Hierarchical Multi-Agent Deep Reinforcement Learning Architecture in Complex Industrial Production Scheduling

Authors

  • Haibo Peng Yunnan Open University, Kunming 650500,Yunnan,China
  • Guixiong Li Baosight (Yunnan) Co., Ltd, Kunming 650500,Yunnan, China
  • Zhibo Zhang Yunnan Open University, Kunming 650500,Yunnan,China
  • Rong Zhou Baosight (Yunnan) Co., Ltd, Kunming 650500,Yunnan, China

Abstract


Complex industrial production scheduling problems are characterized by high dimensionality, dynamics, and multi-objectives. Existing scheduling methods are usually based on mathematical programming or a single-agent architecture, which have problems such as insufficient model complexity and dynamics, difficulty in dealing with high-dimensional problems, and poor scalability. In particular, they have limited performance when facing multi-task collaborative optimization and real-time environmental changes.Therefore, we designed a hierarchical multi-agent deep reinforcement learning (DRL) architecture that separates global task allocation from local execution through a hierarchical structure. The high-level deep Q-network
(DQN) is used for resource allocation, while the low-level proximal policy optimization (PPO) is used to achieve fine scheduling. The centralized training with a decentralized execution (CTDE) framework is included to coordinate the behavior of multiple agents. At the same time, the graph neural network (GNN) is used to model task dependencies and design reward functions to balance short-term and long-term objectives, thereby improving scheduling efficiency, flexibility, and adaptability to uncertainty and providing an efficient and intelligent solution for complex industrial production scheduling. Experimental results show that the hierarchical multi-agent deep reinforcement learning system is significantly better than other algorithms in terms of key indicators such as task completion time, resource utilization, system delay rate, cost saving rate, and scheduling failure rate. In large-scale task scheduling, the average task completion time is reduced by 15%–25% compared with other methods, and the system delay rate is kept at around 5%. In a dynamic environment’s equipment failure recovery scenario, the scheduling failure rate drops rapidly from 18% to below 10%, demonstrating its efficient global optimization and local adjustment capabilities. The research results show that the hierarchical multi-agent method provides an efficient and flexible solution for complex industrial production scheduling, which has important theoretical value and practical significance.
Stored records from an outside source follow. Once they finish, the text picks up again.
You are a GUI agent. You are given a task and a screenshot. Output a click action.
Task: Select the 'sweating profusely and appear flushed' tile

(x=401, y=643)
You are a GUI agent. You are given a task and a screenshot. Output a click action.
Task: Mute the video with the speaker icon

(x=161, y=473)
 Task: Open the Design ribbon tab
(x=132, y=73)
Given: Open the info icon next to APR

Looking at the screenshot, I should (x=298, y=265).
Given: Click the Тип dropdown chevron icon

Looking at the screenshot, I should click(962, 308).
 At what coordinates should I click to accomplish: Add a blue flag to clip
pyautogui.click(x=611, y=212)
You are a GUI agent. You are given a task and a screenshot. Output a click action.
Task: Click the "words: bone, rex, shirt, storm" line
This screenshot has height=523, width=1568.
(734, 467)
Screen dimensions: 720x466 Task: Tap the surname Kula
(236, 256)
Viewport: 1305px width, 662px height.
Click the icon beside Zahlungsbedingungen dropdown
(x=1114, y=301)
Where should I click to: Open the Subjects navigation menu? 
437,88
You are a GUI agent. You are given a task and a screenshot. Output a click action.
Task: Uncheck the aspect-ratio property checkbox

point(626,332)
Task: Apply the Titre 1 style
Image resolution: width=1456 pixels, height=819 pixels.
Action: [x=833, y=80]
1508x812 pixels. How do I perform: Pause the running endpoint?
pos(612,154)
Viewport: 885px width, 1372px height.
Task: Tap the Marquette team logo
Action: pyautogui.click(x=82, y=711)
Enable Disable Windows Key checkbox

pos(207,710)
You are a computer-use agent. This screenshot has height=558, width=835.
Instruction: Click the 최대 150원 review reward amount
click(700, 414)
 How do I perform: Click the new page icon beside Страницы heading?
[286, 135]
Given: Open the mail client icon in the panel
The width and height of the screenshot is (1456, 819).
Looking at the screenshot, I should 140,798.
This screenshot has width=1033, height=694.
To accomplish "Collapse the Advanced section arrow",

Keywords: Complex Industrial Production Scheduling, Deep Reinforcement Learning, Hierarchical Multi-agent, Centralized Training with Decentralized Execution, Graph Neural Network

Cite As

H. Peng, G. Li, Z. Zhang, R. Zhou, "Hierarchical Multi-Agent Deep Reinforcement Learning Architecture in Complex
Industrial Production Scheduling", Engineering Intelligent Systems, vol. 34 no. 2, pp. 221-233, 2026.



Published

2026-03-01